Organizations today often struggle to balance business requirements with ever-increasing volumes of data. Additionally, the demand for leveraging large-scale, real-time data is growing rapidly among the most competitive digital industries. Conventional system architectures may not be up to the task. With this practical guide, you'll learn how to leverage large-scale data usage across the business units in your organization using the principles of event-driven microservices.
Author Adam Bellemare takes you through the process of building an event-driven microservice-powered organization. You'll reconsider how data is produced, accessed, and propagated across your organization.
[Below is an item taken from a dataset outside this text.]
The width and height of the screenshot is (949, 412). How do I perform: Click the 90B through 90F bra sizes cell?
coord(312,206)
Learn powerful yet simple patterns for unlocking the value of this data. Incorporate event-driven design and architectural principles into your own systems. And completely rethink how your organization delivers value by unlocking near-real-time access to data at scale.
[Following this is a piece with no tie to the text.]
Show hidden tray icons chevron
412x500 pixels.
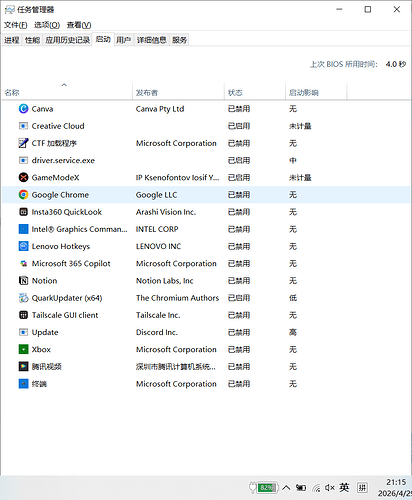point(286,488)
How to leverage event-driven architectures to deliver exceptional business value
The role of microservices in supporting event-driven designs
Architectural patterns to ensure success both within and between teams in your organization
Application patterns for developing powerful event-driven microservices
Components and tooling required to get your microservice ecosystem off the ground
About the Author
Adam Bellemare is a Staff Engineer, Data Platform at Flipp. He's held this position since 2017. He joined Flipp in 2014 as a senior developer at Flipp. Prior to that, he held positions in embedded software development and quality assurance. His expertise includes: Devops (Kafka, Spark, Mesos, Zookeeper Clusters. Programmatic Building, scaling, destroying); Technical Leadership (Bringing Avro formatting to our data end-to-end, championing Kafka as the event-driven microservice bus, prototyping JRuby, Scala and Java Kafka clients and focusing on removing technical impediments to allow for product delivery); Software Development (Building microservices in Java and Scala using Spark and Kafka libraries); and Data Engineering (Reshaping the way that behavioral data is collected from user devices and shared with our Machine Learning, Billing and Analytics teams).